- **Exercise data**
[Start of Attachment]

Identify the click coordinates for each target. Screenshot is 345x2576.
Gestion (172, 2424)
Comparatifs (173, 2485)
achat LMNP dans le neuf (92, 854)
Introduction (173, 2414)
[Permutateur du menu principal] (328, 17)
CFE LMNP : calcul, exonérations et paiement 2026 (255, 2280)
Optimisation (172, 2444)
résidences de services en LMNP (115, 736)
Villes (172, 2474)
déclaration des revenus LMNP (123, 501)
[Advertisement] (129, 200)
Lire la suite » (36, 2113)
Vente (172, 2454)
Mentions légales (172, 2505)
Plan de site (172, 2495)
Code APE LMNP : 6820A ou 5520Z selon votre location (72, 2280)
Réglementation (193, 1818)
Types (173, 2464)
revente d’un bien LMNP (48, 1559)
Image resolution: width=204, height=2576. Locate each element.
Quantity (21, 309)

[End of Attachment]
[Start of Attachment]

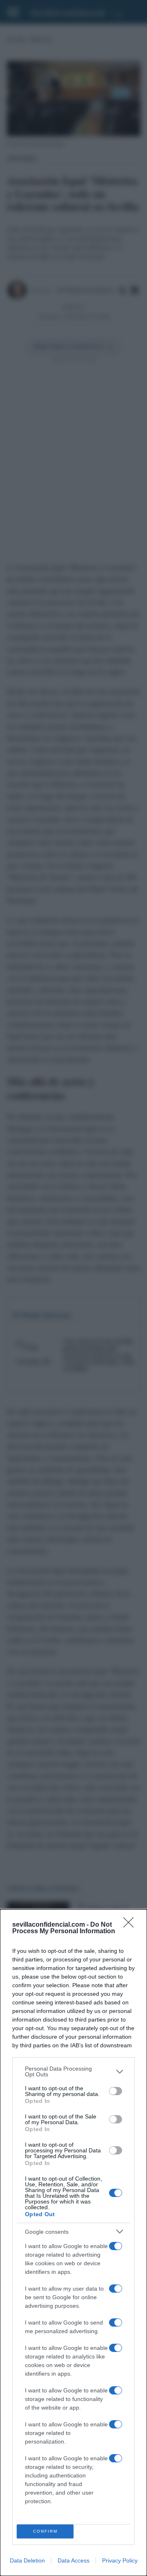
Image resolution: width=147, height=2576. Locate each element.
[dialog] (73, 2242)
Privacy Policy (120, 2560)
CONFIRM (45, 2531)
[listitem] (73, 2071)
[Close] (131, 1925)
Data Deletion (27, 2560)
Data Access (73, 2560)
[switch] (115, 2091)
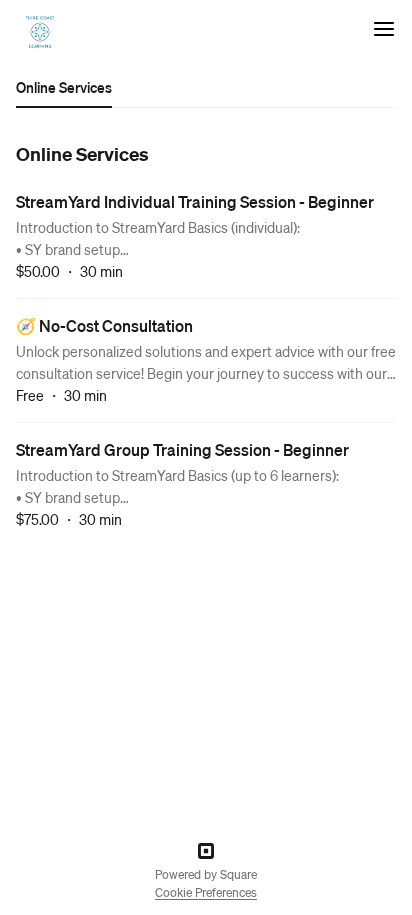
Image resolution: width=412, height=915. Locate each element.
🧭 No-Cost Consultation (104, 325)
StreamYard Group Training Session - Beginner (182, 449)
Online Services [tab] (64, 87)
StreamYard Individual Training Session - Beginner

[End of Attachment]
[Start of Attachment]

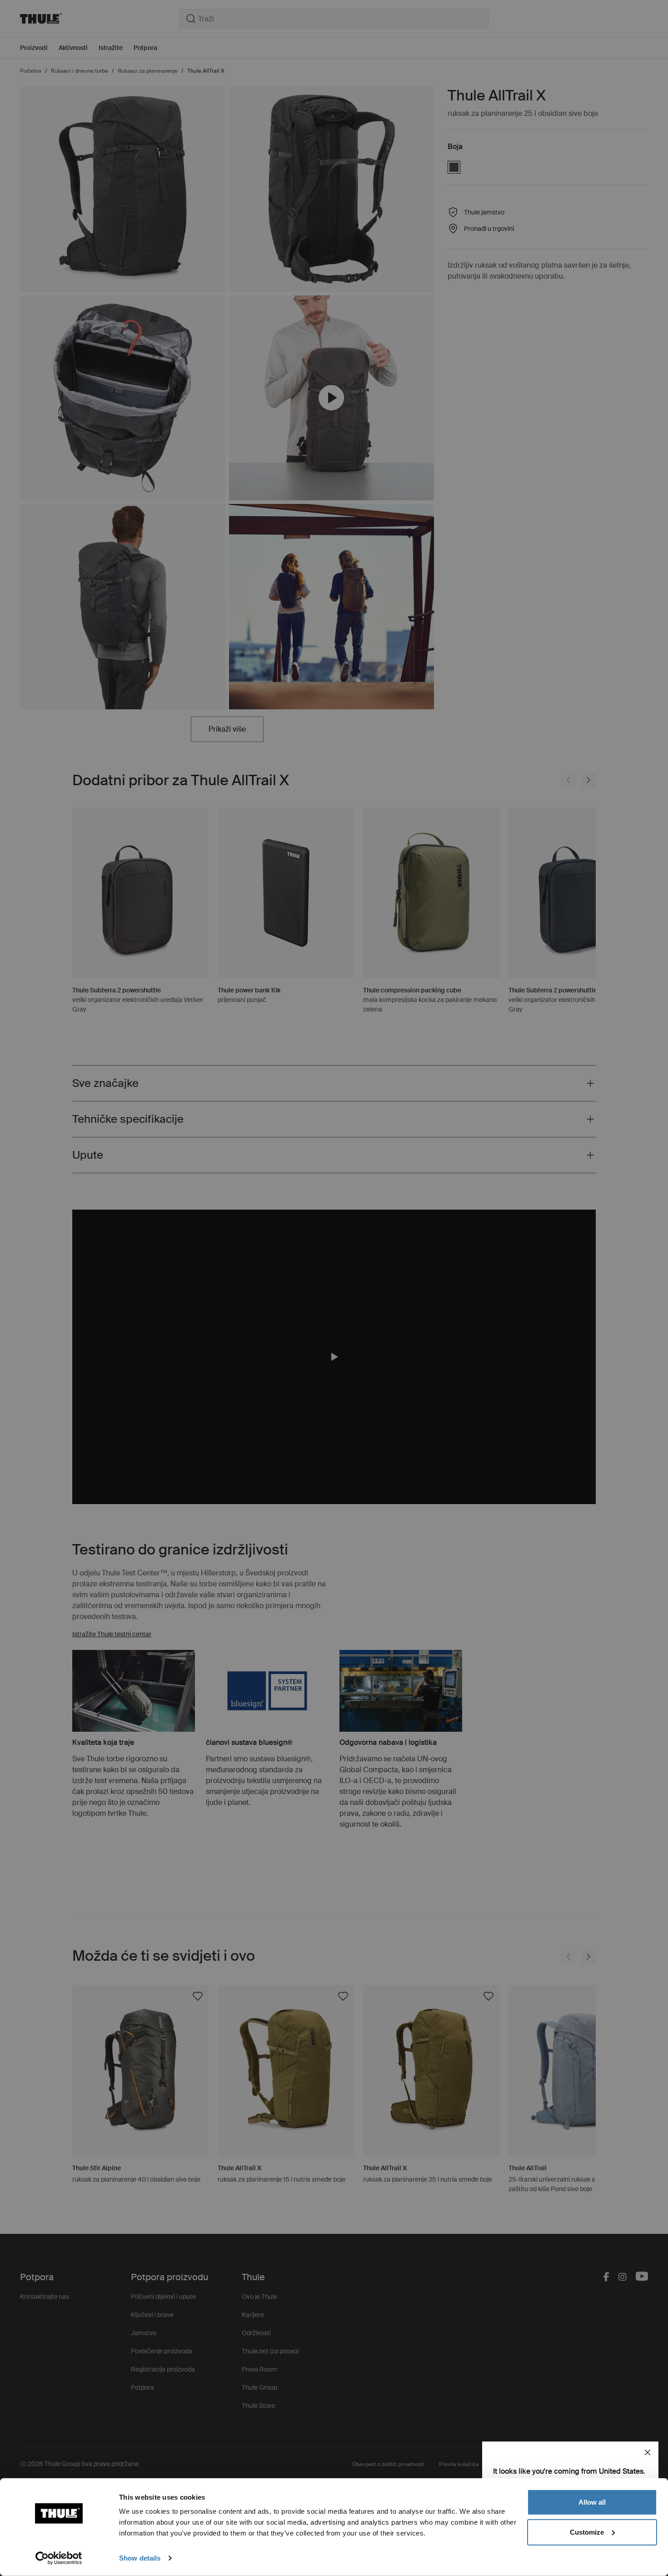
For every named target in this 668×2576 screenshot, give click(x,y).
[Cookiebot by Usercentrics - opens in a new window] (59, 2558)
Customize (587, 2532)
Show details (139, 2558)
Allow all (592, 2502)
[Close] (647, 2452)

[End of Attachment]

Take the lines above from the one containing "Optimisation (172, 2444)" to the one containing "Plan de site (172, 2495)" and retype them exactly, both ends included, with nothing added.

- **Result for this exercise**
Optimisation (172, 2444)
résidences de services en LMNP (115, 736)
Villes (172, 2474)
déclaration des revenus LMNP (123, 501)
[Advertisement] (129, 200)
Lire la suite » (36, 2113)
Vente (172, 2454)
Mentions légales (172, 2505)
Plan de site (172, 2495)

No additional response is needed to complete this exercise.